# WORK REQUIRED
Once the line with "At what coordinates should I click to accomplish: Click" is reached, output it and every line after it, exactly, through the end of the records below. Pictures are skipped.

# DATA FOR PROCESSING
◆ ◆ ◆ ◆

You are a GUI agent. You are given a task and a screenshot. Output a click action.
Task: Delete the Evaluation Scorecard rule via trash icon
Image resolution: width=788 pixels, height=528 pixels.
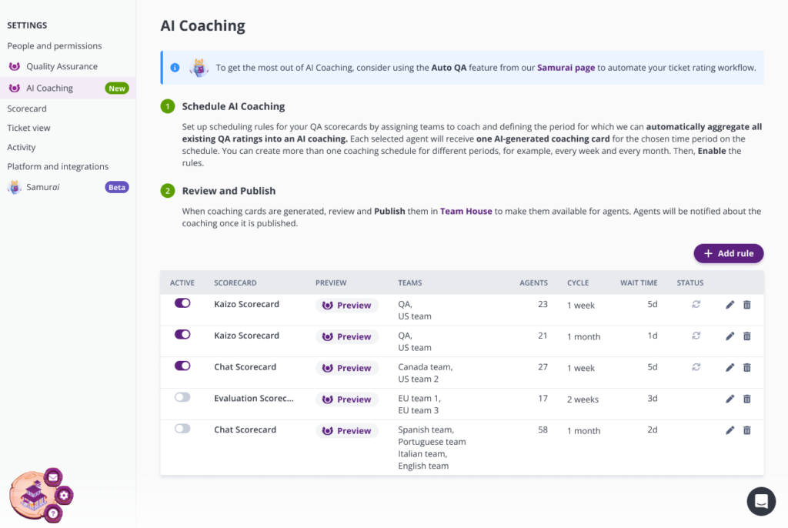(746, 399)
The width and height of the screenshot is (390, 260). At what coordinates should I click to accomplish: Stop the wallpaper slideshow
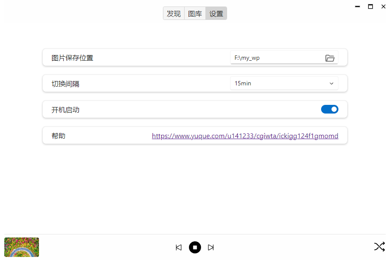[x=195, y=247]
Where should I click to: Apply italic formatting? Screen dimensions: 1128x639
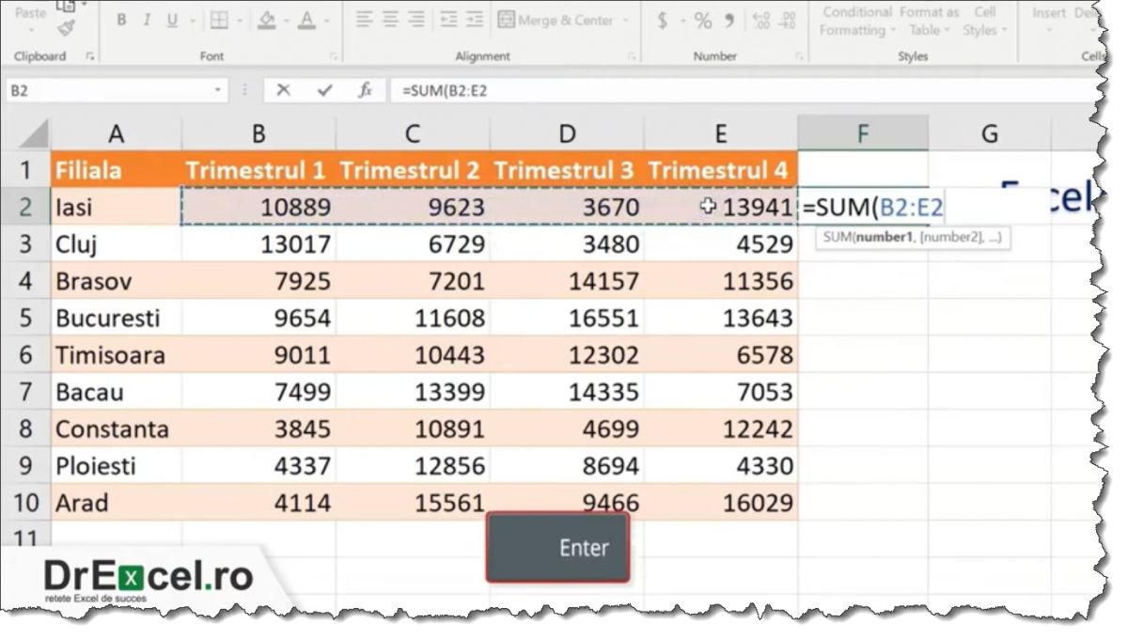click(147, 19)
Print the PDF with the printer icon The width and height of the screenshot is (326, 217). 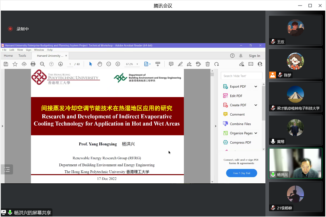point(33,64)
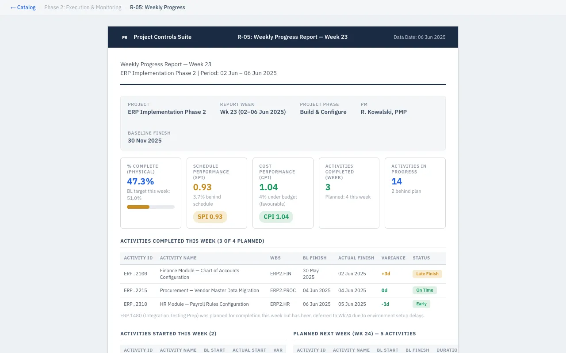566x353 pixels.
Task: Click the percent complete progress bar
Action: click(150, 207)
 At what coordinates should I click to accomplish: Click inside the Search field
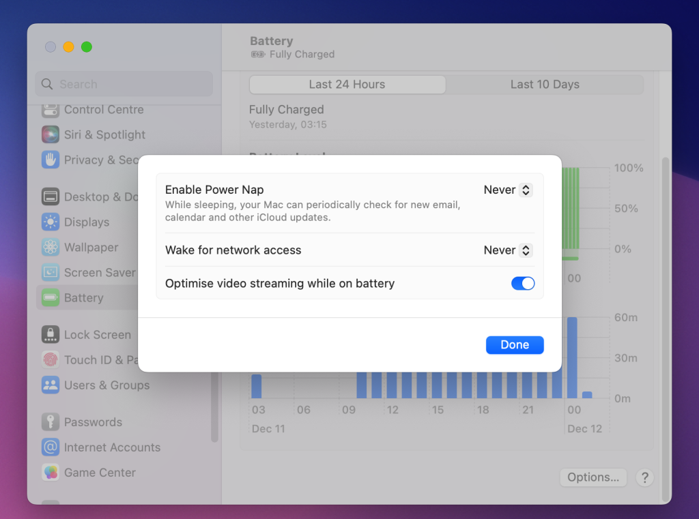(124, 84)
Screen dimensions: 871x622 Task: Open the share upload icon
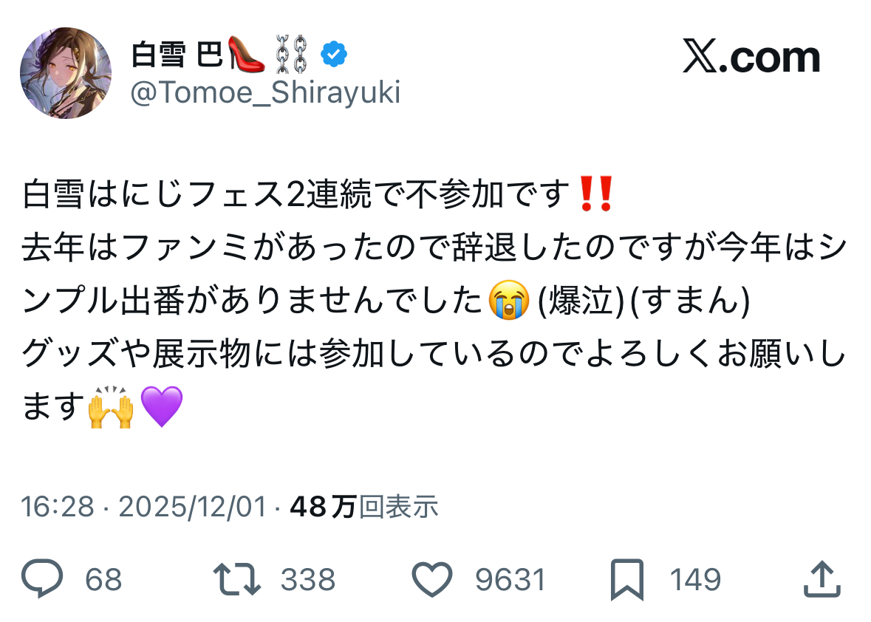(822, 579)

◆ ◆ ◆ ◆

# FINISHED EXERCISE
 At what coordinates should I click to accomplish: Click inside the Search field
(124, 84)
Screen dimensions: 871x622 Task: Open the share upload icon
(822, 579)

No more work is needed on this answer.